- **Source**
BEGIN

# Marilyn Manson & Dita Von Teese



## Viva_la_MAC_Girl (Dec 4, 2005)

Rocker Marilyn Manson married his longtime girlfriend, burlesque dancer Dita Von Teese, on Saturday in front of some 60 guests as fans and well wishers gathered outside, PEOPLE has learned. 

The ceremony took place in Kilsheelan, County Tipperary, Ireland, at Castle Gurteen, the home of the couple's friend, artist Gottfried Helnwein. Contrary to rumors that the pair would exchange their blood during the ceremony, they actually traded vows they wrote for each other. 

Manson (real name Brian Warner), 36, gave Von Teese (real name: Heather Sweet), 33, a wedding band from William Harold Jewelers in Newport Beach, Calif., where he also got her 7-carat, antique, European round-cut diamond engagement ring. The groom's wedding band is a custom-made platinum ring with onyx inlay from Dana Schneider.

END

- **Data segment**

BEGIN

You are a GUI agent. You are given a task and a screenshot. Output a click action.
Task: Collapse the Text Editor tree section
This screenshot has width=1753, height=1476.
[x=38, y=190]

END

- **What to do**
a. Do these statements agree with the wedding post? Answer yes or no for each and quote the words of the post that decide it.
(i) The ceremony was held at the home of the artist Gottfried Helnwein.
(ii) The couple exchanged their blood during the ceremony.
(iii) The groom's wedding band came from William Harold Jewelers.
b. Could you continue the wedding post, picking up after its final sentence?

- **Final answers**
a.
(i) Yes: "at Castle Gurteen, the home of the couple's friend, artist Gottfried Helnwein"
(ii) No: "Contrary to rumors that the pair would exchange their blood during the ceremony, they actually traded vows they wrote for each other."
(iii) No: "The groom's wedding band is a custom-made platinum ring with onyx inlay from Dana Schneider."

b.
The rocker wore a John Galliano black silk taffeta tuxedo with velvet trim and a Stephen Jones hat, while Von Teese donned a royal purple silk taffeta Vivienne Westwood gown complete with train and petticoats worn over a Mr. Pearl couture corset. Her outfit was accessorized with a tri-corn hat by Stephen Jones and shoes by Christian Louboutin. 

Art film director Alejandro Jodorowsky, a longtime friend of the groom, married the couple in the non-denominational ceremony. German singer and bandleader Max Raabe provided the music. The guests included Lisa Marie Presley and C.S.I.'s Eric Szmanda. 

"Everyone expected Manson and Dita to have some sort of crazy vampire wedding, but anyone who knows the couple knew it would be the classy, stylish affair that it was," a wedding guest tells PEOPLE. "They are totally in love." 

The wedding celebration began on Friday night with a 9 p.m. supper in the Conservatory of the Kilshane House, the Regency country home where many of the wedding guests stayed. 

Manson and Von Teese began dating on his 32nd birthday – Jan. 5, 2001. He proposed to her in their Los Angeles home on March 22, 2004. This is the first marriage for both.


----------



## jasper17 (Dec 4, 2005)

I would love to see pictures of this - it sounds so interesting and gorgeous!


----------



## orodwen (Dec 6, 2005)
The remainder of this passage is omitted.